**Exercise brief**
Begin at the top of the following data. Copy each line exactly until you have copied the line containing "Task: Open the Activity feed in sidebar".

**Exercise data**
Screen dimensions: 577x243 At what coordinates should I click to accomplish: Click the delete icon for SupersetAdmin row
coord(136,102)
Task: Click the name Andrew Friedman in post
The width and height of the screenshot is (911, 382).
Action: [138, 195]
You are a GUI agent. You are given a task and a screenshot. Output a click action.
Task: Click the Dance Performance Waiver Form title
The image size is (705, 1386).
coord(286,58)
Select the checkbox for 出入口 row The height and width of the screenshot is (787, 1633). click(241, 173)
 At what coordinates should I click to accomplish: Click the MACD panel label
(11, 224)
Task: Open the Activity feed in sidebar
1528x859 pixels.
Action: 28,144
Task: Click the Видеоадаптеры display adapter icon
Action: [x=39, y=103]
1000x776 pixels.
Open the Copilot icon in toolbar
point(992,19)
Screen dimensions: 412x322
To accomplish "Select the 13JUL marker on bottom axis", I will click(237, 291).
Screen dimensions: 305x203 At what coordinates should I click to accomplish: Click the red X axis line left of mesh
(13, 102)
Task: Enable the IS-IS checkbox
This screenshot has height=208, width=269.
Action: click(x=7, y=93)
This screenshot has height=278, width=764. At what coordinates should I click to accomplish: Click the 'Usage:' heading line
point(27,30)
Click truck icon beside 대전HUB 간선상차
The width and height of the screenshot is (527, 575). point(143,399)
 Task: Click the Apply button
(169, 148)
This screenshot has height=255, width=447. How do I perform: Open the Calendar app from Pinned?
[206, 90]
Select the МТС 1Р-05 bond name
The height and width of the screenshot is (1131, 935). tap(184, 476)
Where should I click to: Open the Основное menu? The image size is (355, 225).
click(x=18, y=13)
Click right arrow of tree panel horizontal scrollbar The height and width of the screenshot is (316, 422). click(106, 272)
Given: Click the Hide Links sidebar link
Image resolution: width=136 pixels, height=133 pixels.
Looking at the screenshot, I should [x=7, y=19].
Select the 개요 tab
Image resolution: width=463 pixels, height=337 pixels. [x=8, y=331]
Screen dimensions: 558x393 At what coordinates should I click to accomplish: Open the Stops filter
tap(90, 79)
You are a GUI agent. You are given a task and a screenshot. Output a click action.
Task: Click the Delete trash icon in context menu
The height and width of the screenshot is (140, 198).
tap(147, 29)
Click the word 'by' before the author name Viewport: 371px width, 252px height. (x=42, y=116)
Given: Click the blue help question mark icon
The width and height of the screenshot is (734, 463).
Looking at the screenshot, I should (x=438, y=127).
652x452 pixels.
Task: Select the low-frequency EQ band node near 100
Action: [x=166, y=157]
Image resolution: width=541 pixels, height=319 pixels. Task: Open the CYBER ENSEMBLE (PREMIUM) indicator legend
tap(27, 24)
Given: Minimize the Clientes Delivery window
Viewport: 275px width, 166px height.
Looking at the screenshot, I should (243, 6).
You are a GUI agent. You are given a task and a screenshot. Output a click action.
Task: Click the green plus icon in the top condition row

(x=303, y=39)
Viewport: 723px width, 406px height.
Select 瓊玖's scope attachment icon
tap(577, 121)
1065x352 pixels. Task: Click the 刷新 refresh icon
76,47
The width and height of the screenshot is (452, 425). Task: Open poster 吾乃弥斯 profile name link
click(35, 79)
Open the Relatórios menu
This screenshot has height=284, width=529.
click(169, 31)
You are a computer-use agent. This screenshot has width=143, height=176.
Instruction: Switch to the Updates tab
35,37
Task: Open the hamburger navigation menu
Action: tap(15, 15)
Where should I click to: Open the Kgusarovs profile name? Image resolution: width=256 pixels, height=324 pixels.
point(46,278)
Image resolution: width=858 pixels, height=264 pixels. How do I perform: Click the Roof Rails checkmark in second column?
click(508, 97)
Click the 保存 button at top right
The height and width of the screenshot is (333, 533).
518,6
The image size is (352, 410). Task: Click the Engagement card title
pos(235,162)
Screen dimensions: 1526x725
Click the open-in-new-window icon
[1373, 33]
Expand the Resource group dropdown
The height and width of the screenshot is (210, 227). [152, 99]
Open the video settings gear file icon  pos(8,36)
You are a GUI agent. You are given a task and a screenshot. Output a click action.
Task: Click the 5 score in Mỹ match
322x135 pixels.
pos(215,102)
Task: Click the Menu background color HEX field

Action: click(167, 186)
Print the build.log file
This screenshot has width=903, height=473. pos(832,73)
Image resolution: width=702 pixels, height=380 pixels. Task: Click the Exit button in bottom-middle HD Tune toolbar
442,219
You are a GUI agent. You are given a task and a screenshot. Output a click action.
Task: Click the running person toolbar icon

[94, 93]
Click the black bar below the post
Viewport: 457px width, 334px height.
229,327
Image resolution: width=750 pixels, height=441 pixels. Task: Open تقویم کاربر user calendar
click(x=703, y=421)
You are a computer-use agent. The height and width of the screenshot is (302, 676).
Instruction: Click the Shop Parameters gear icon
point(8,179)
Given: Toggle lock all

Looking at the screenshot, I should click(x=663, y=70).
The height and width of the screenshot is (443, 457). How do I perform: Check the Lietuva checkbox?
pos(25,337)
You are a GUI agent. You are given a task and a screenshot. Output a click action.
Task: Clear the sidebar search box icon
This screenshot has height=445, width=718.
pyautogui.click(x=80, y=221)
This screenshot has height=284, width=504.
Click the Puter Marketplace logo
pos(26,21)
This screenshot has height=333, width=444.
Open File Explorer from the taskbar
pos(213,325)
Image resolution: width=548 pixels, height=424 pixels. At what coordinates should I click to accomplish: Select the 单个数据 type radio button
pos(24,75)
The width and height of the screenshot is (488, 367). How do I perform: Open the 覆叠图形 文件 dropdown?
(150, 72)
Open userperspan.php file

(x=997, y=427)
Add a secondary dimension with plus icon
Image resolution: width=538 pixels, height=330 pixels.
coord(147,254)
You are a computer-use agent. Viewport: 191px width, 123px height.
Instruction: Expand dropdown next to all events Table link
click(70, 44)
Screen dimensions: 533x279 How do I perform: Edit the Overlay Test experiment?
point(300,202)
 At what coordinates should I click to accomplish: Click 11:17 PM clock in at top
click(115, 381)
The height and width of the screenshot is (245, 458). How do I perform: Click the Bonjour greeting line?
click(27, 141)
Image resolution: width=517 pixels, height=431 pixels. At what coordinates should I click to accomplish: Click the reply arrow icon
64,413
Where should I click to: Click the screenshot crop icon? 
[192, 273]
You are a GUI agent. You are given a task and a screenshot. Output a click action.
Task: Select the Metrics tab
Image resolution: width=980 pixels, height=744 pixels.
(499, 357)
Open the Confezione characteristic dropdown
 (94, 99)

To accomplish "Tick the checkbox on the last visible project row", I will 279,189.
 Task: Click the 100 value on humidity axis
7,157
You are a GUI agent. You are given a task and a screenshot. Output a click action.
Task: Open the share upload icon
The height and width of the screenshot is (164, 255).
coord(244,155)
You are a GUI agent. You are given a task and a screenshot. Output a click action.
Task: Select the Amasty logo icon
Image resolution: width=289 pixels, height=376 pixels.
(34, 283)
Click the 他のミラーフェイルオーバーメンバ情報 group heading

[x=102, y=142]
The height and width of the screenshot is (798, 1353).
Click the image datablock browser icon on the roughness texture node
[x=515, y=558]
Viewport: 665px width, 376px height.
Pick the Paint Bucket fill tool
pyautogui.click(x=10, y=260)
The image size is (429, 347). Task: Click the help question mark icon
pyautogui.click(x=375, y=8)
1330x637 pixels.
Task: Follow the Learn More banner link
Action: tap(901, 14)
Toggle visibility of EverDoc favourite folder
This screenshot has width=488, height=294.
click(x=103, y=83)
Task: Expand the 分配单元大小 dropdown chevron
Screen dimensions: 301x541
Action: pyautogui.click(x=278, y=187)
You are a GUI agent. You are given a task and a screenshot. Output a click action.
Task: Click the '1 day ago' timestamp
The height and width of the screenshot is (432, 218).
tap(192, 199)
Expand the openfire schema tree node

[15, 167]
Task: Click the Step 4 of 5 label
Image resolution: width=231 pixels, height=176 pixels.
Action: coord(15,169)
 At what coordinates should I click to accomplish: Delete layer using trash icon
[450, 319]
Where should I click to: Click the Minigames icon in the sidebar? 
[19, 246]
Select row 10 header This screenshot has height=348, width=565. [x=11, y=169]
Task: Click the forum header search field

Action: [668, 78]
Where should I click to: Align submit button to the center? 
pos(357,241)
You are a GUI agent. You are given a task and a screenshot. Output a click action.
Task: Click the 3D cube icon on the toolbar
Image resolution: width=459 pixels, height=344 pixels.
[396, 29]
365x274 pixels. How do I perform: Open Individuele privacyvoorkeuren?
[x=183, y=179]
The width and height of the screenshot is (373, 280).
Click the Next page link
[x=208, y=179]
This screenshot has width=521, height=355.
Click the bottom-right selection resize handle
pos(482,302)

**Result for this task**
Screen dimensions: 577x243 At what coordinates should I click to accomplish: Click the delete icon for SupersetAdmin row
coord(136,102)
Task: Click the name Andrew Friedman in post
The width and height of the screenshot is (911, 382).
Action: [138, 195]
You are a GUI agent. You are given a task and a screenshot. Output a click action.
Task: Click the Dance Performance Waiver Form title
The image size is (705, 1386).
coord(286,58)
Select the checkbox for 出入口 row The height and width of the screenshot is (787, 1633). click(241, 173)
 At what coordinates should I click to accomplish: Click the MACD panel label
(11, 224)
Task: Open the Activity feed in sidebar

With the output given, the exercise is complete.